**What this exercise asks:**
A – In the Cabaret De Profundis review, who plays Artemesia?
B – Reproduce the Cabaret De Profundis review from "Buntport releases video" up to and including "alter ego, Artemesia.".
C – Condense the paragraph of the Cabaret De Profundis review that begins "The ever-inventive Buntport crew" into a bulleted list that keeps its main facts.

**Text provided:**
Buntport releases video version of its dark comedy ‘Cabaret De Profundis or How To Sing While Ugly Crying’

Imagine you have a batty aunt who fancies herself an accomplished cabaret singer. Who knows, maybe she got a gig at some dive off the strip in Vegas a few decades back and lives off that memory. At family gatherings after a few too many glasses of wine, she commandeers the living room and recruits one of your uncles to play the piano. She then stumbles through a bizarre collection of songs, half songs, and random observations in service to grieving her long-deceased “brusband” as her alter ego, Artemesia.

That’s the vibe from Cabaret De Profundis or How To Sing While Ugly Crying, a recently released video performance from Buntport Theater. Originally set to play live at the theatre last March, you-know-what put the kibosh on that. Instead, Buntport forged ahead and recorded a performance in October, recently releasing it on Vimeo.

Hannah Duggan plays the reincarnated Artemesia, a real historical character from ancient Greece who succeeded her brother (and later husband) Mausolus as the satrap of Caria — a region in modern-day Turkey. (WTF?) Accompanying her on piano is her long-suffering, eye-rolling partner Nathan (Nathan Hall).

“I’m miserable to be here,” Artemesia announces, describing herself as “the greatest mourner on earth” who’s been moving from body to body over the centuries and is now inhabiting a zaftig woman from Indiana. Dressed in a black, spangled caftan and spilling her guts into a golden microphone, she’s an emotionally raw trainwreck careening from songs to wacky observations, to puns and corny jokes as Nathan plays the straight man trying to keep up. Dressed in a white tuxedo and initially sporting a GoPro on his head and a mustachioed covid mask, Hall is an accomplished pianist who wrote most of the music for the show (most of the lyrics are simply attributed to Buntport). cabaret profundis

The ever-inventive Buntport crew paid a lot of attention to the filming, with a variety of camera placements ranging from the aforementioned GoPro (underused, IMO) to one sitting in the bottom of one of Artemesia’s wine glasses. Facebook Live is also employed in a few different scenes, providing an unlikely link to ancient Greece. It’s nicely done, lending both an air of intimacy alongside some jarring closeups and other off-kilter camera angles.

Artemesia tells us that “de profundis” means “from a deep state of anguish,” and as she staggers from one bit to the next, she never loses sight of the main mission of mourning her brusband (even adding some of his ashes to her wine glass, as the real Artemesia apparently did).

Saved entries
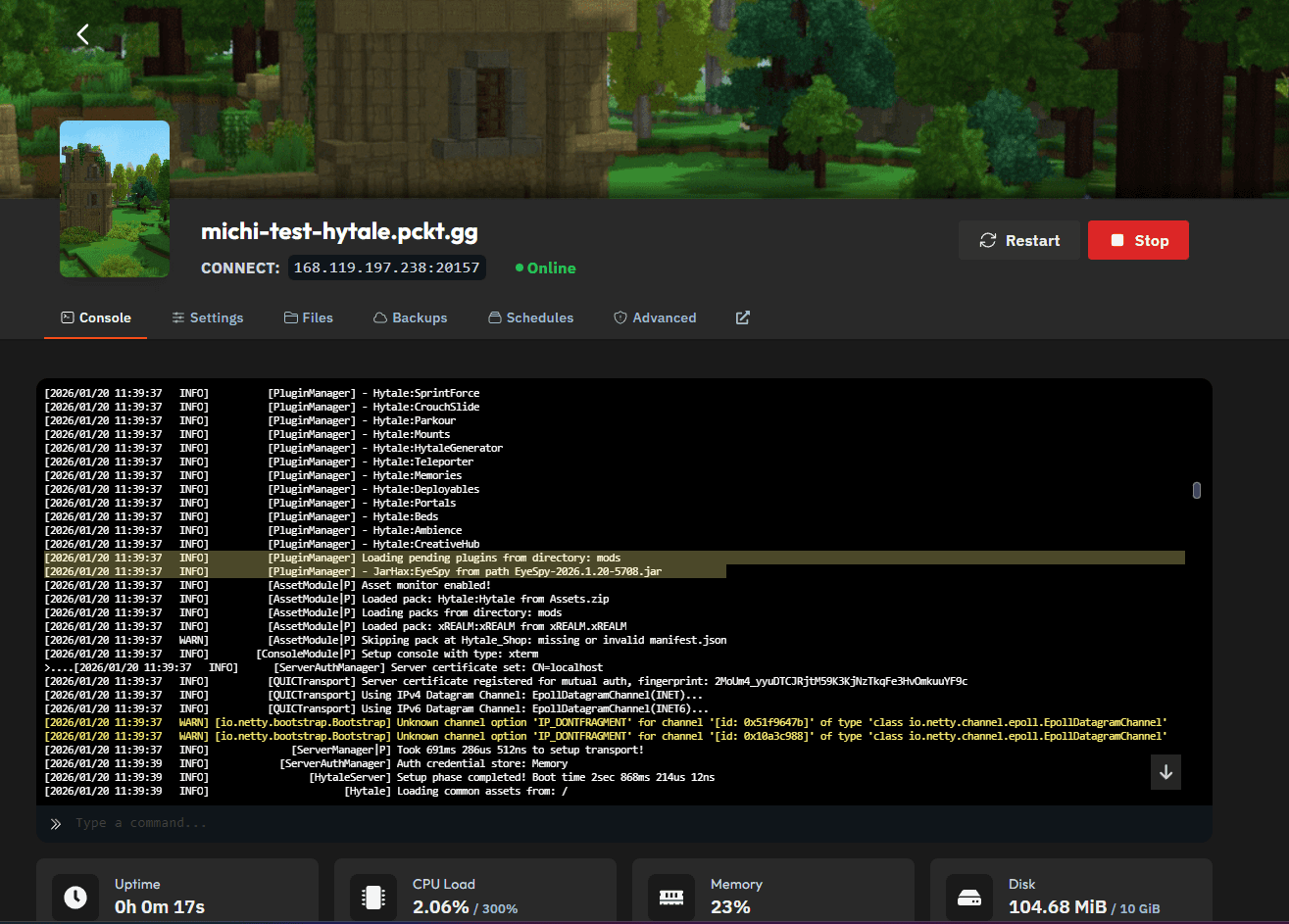The image size is (1289, 924).
Task: Click the memory module icon on Memory card
Action: 671,897
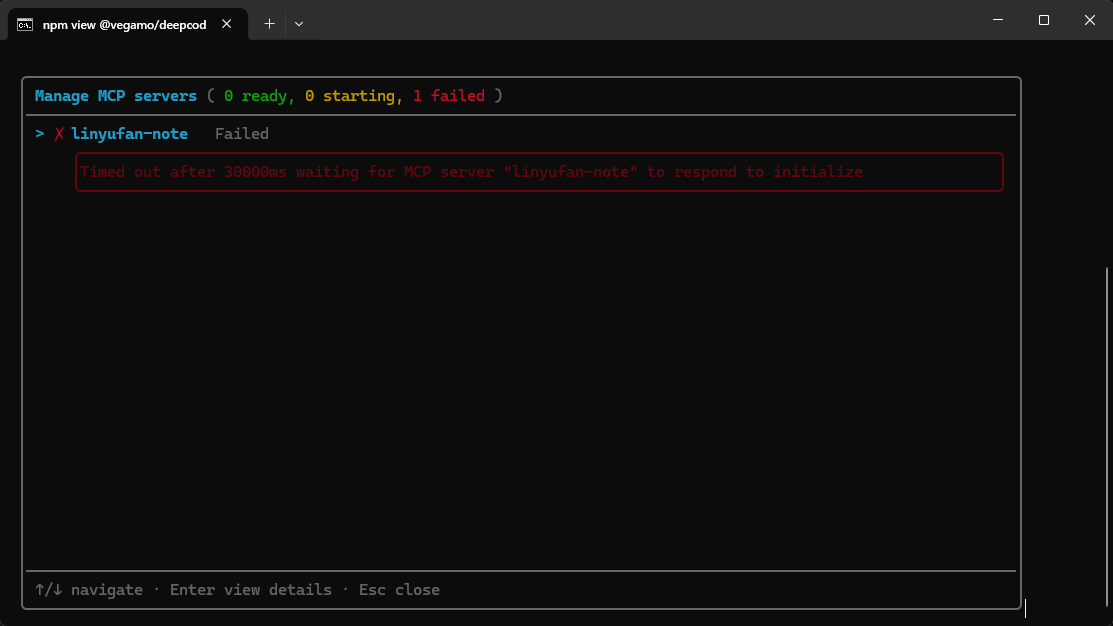Click the timed out error message box
Viewport: 1113px width, 626px height.
(539, 172)
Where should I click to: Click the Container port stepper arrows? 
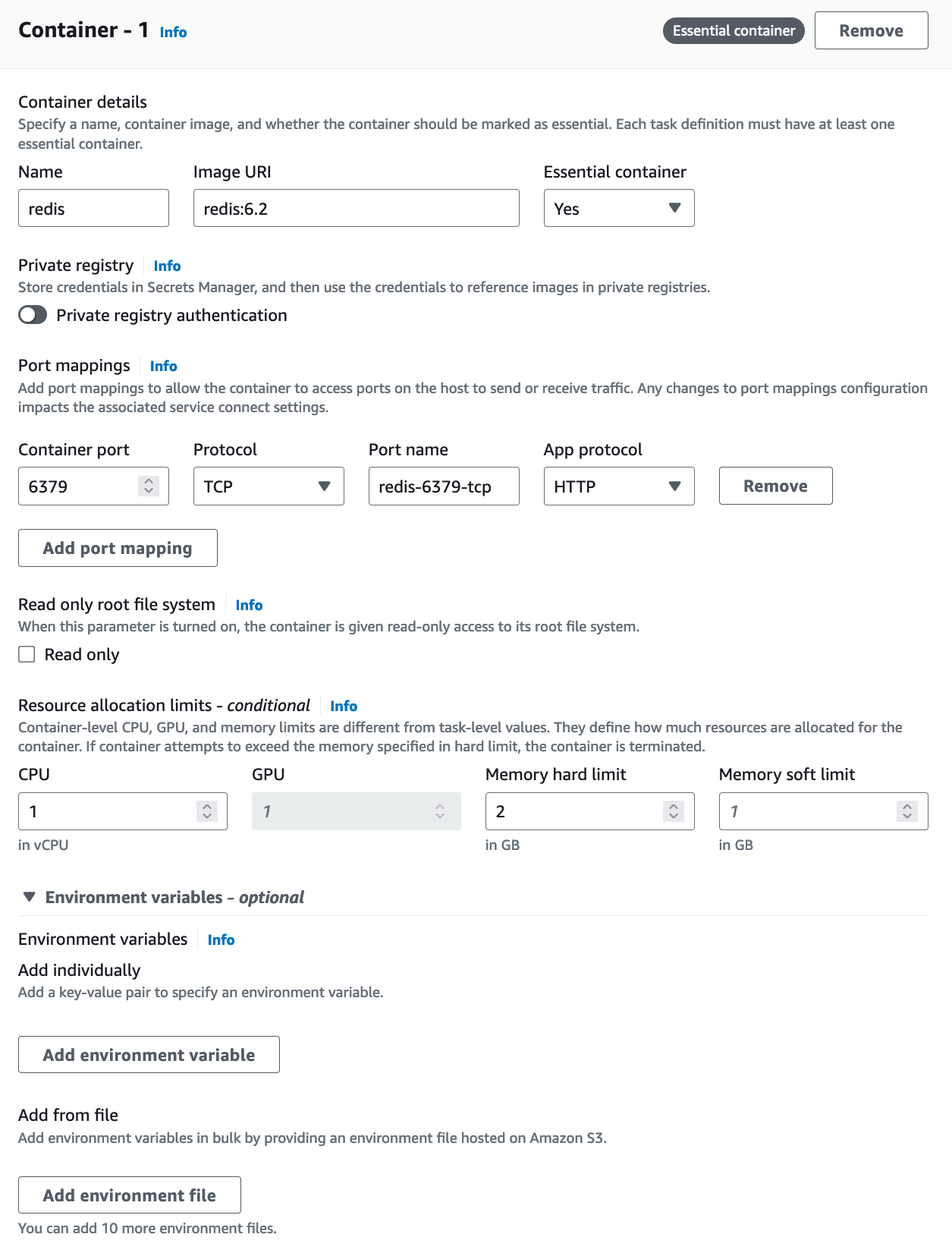(x=149, y=486)
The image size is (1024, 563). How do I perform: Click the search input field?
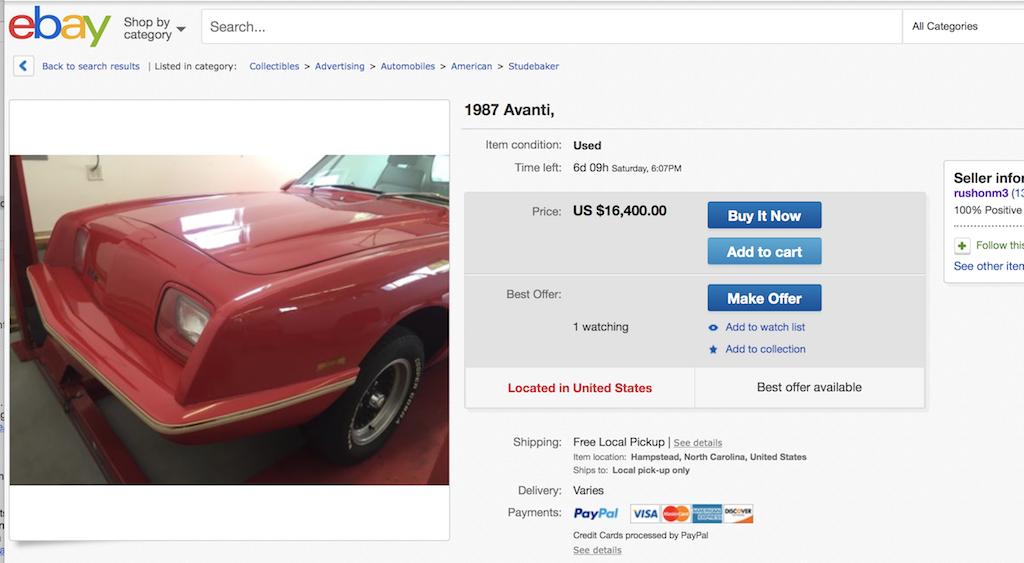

**Responses to the exercise:**
A – Hannah Duggan

B –
Buntport releases video version of its dark comedy ‘Cabaret De Profundis or How To Sing While Ugly Crying’

Imagine you have a batty aunt who fancies herself an accomplished cabaret singer. Who knows, maybe she got a gig at some dive off the strip in Vegas a few decades back and lives off that memory. At family gatherings after a few too many glasses of wine, she commandeers the living room and recruits one of your uncles to play the piano. She then stumbles through a bizarre collection of songs, half songs, and random observations in service to grieving her long-deceased “brusband” as her alter ego, Artemesia.

C –
- The Buntport crew paid a lot of attention to the filming.
- Camera placements ranged from a GoPro (underused, in the reviewer's opinion) to one in the bottom of one of Artemesia's wine glasses.
- Facebook Live appears in a few scenes, providing an unlikely link to ancient Greece.
- The result lends an air of intimacy alongside jarring closeups and off-kilter camera angles.